Island zählte bislang neben der Antarktis zu den wenigen mückenfreien Orten auf der Welt.

Die Mücken, zwei Weibchen und ein Männchen, seien an mit gezuckertem Wein getränkten Seilen gefunden worden, die zum Einfangen von Nachtfaltern aufgehängt worden seien, teilte Alfredsson in einer Mail an AFP mit. Es handele sich um drei Exemplare der Stechmückenart Culiseta annulata, fügte er hinzu.

Es sei das erste Mal, dass Stechmücken auf Island in natürlicher Umgebung aufgetaucht seien, betonte der Insektenforscher. Ein einzelnes Exemplar der Art Aedes nigripes, einer arktischen Mückenart, sei vor vielen Jahren in einem Flugzeug am Flughafen von Keflavik gefunden worden. «Leider ist dieses Exemplar verloren gegangen», sagte er.

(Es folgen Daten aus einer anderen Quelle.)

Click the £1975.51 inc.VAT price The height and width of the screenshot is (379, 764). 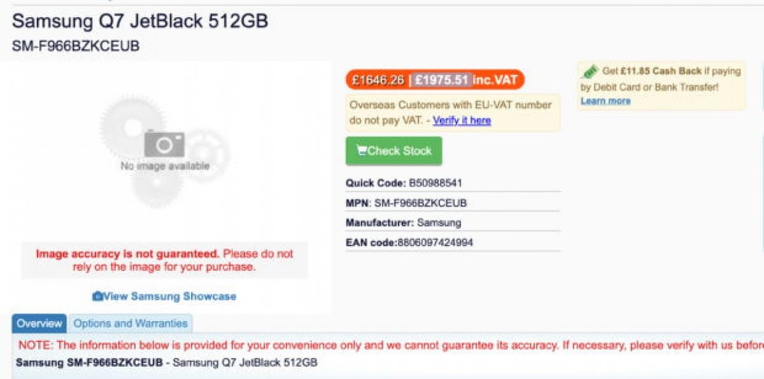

Die Entdeckung der drei Stechmücken könne darauf hindeuten, dass sie «vor kurzem, vielleicht mit Schiffen oder Containern, in das Land gelangt» seien. Eine Ausbreitung von Stechmücken auf der Insel sei potenziell möglich, aber dafür müsse im Frühling geprüft werden, «ob sie wirklich in Island heimisch wurden», betonte er.

Der Klimawandel, der Anstieg der Temperaturen, längere Sommer und mildere Winter begünstigen die Ausbreitung von Mücken. Nach Angaben von Alfredsson erklärt der Klimawandel aber nicht die Entdeckung der Mücken in Island.

«Diese Mückenart scheint sehr gut an ein kälteres Klima angepasst zu sein, vor allem dank ihrer Fähigkeit, im Erwachsenenalter an geschützten Orten den Winter zu überleben», erklärte er. «Das erlaubt es ihnen, langen, strengen Wintern zu trotzen, wenn die Temperaturen unter Null sinken.»